_Problem to work on_: From the line that contains "The width and height of the screenshot is (488, 868)." to the final line of the records below, print each line exactly and leave every picture out.

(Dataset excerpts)
========================================================================
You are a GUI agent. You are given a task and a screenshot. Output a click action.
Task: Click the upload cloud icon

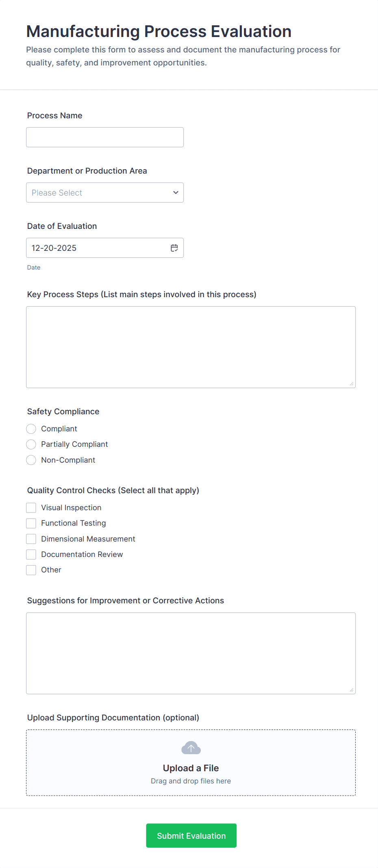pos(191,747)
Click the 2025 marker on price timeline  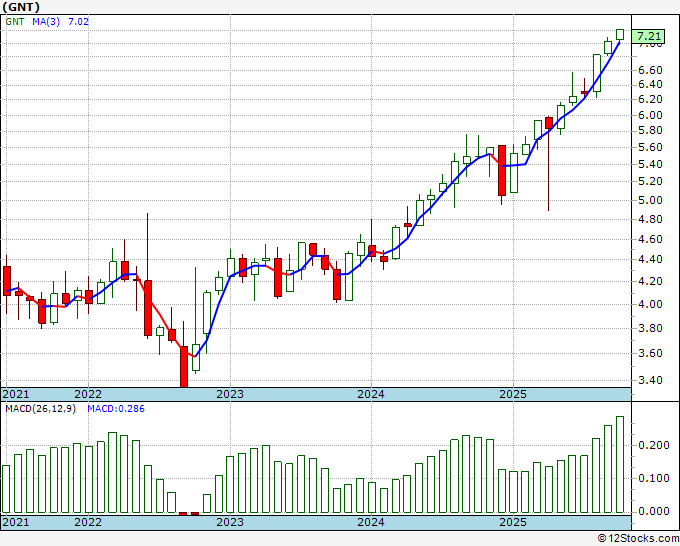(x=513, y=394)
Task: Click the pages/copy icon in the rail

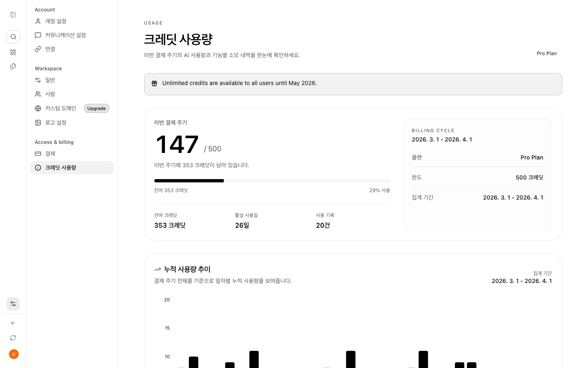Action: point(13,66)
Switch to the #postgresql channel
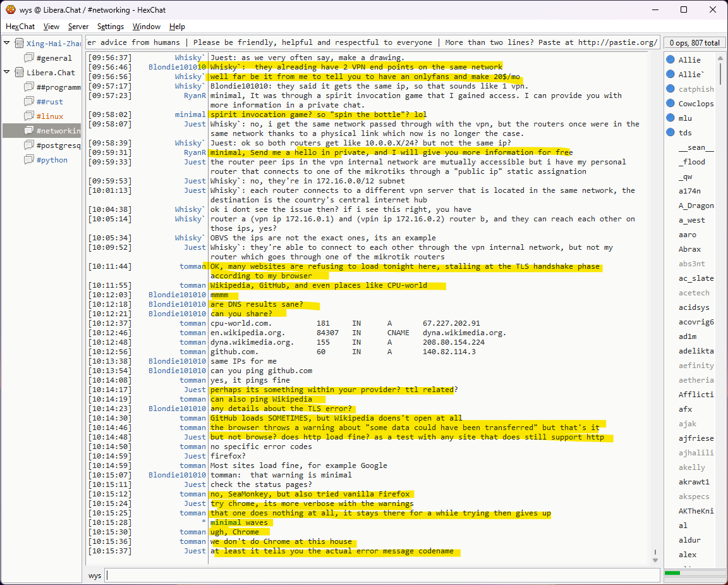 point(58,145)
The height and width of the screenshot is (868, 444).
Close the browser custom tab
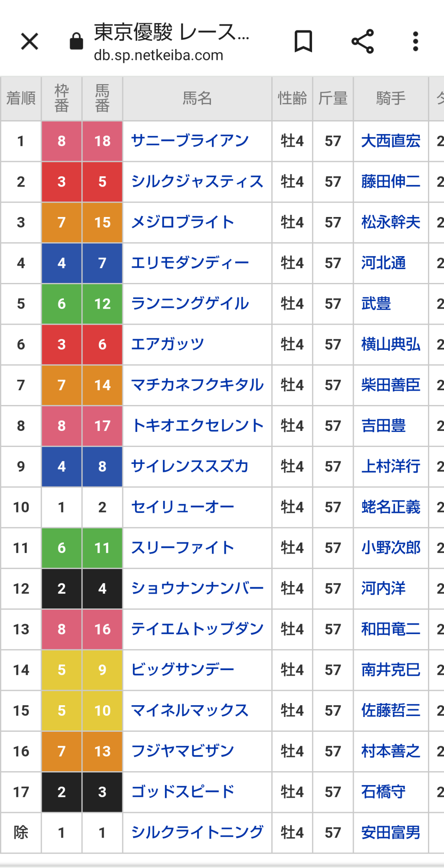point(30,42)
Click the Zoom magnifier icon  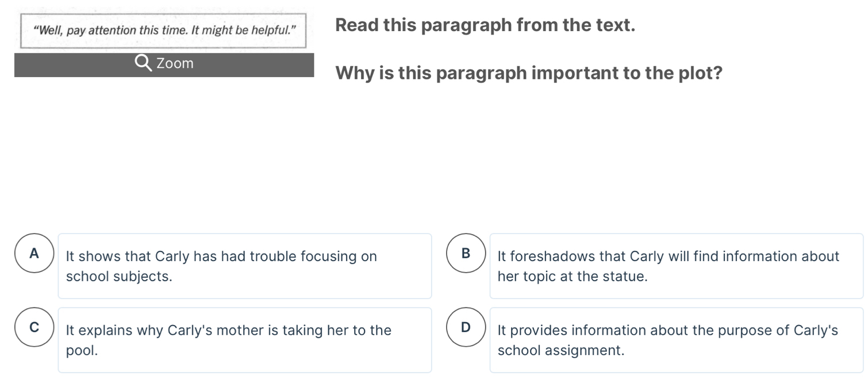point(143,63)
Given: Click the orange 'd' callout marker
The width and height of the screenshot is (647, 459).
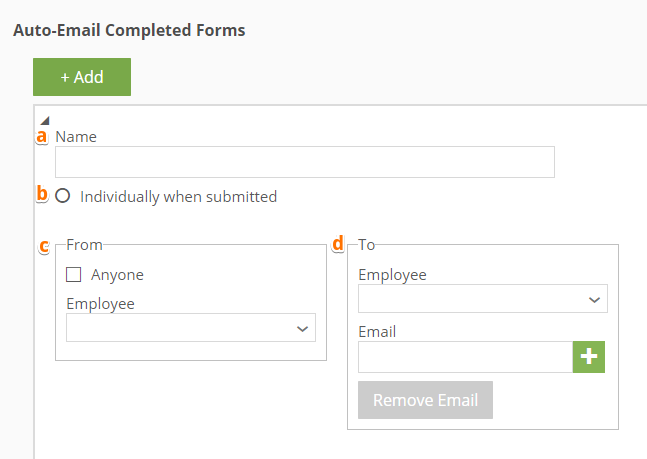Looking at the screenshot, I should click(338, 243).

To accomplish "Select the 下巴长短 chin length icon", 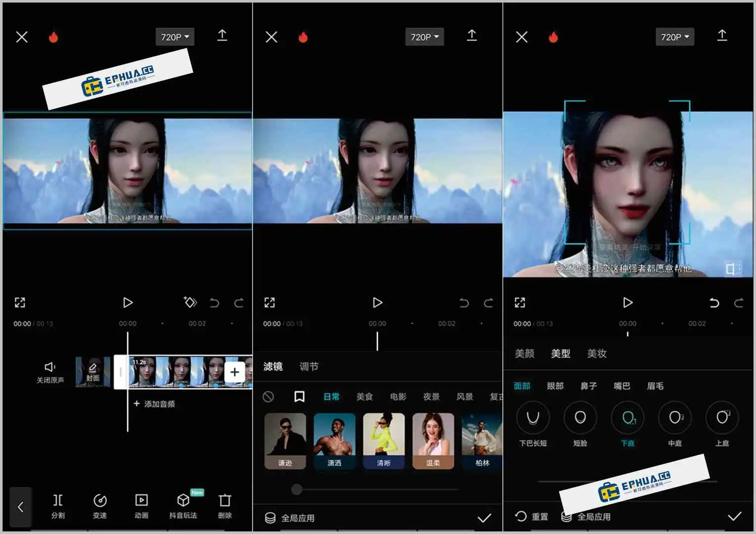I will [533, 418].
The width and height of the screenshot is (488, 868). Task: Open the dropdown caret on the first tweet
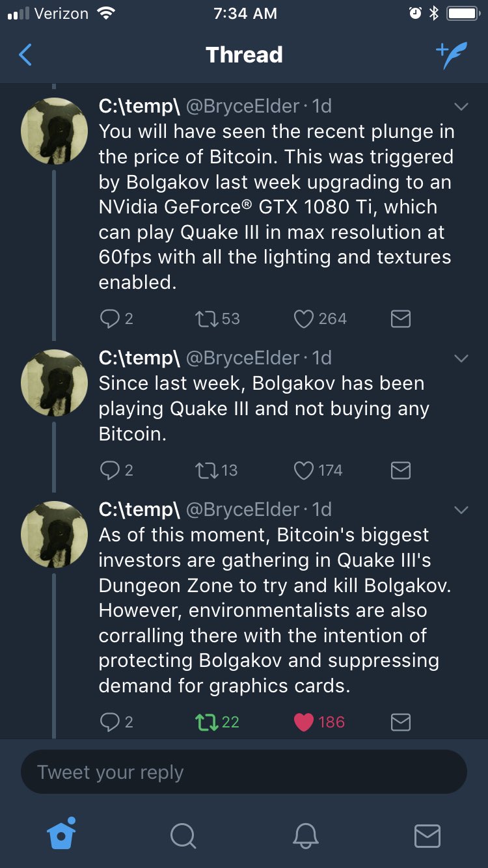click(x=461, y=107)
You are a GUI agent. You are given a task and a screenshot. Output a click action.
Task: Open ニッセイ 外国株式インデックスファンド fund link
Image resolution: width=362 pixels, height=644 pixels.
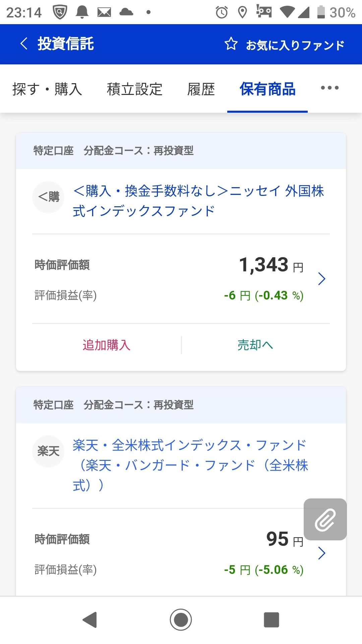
========================================================================
_Response to the exercise_:
The width and height of the screenshot is (488, 868). Task: Open the dropdown caret on the first tweet
click(x=461, y=107)
You are a GUI agent. You are given a task and a screenshot. Output a click action.
Task: Open ニッセイ 外国株式インデックスファンド fund link
Image resolution: width=362 pixels, height=644 pixels.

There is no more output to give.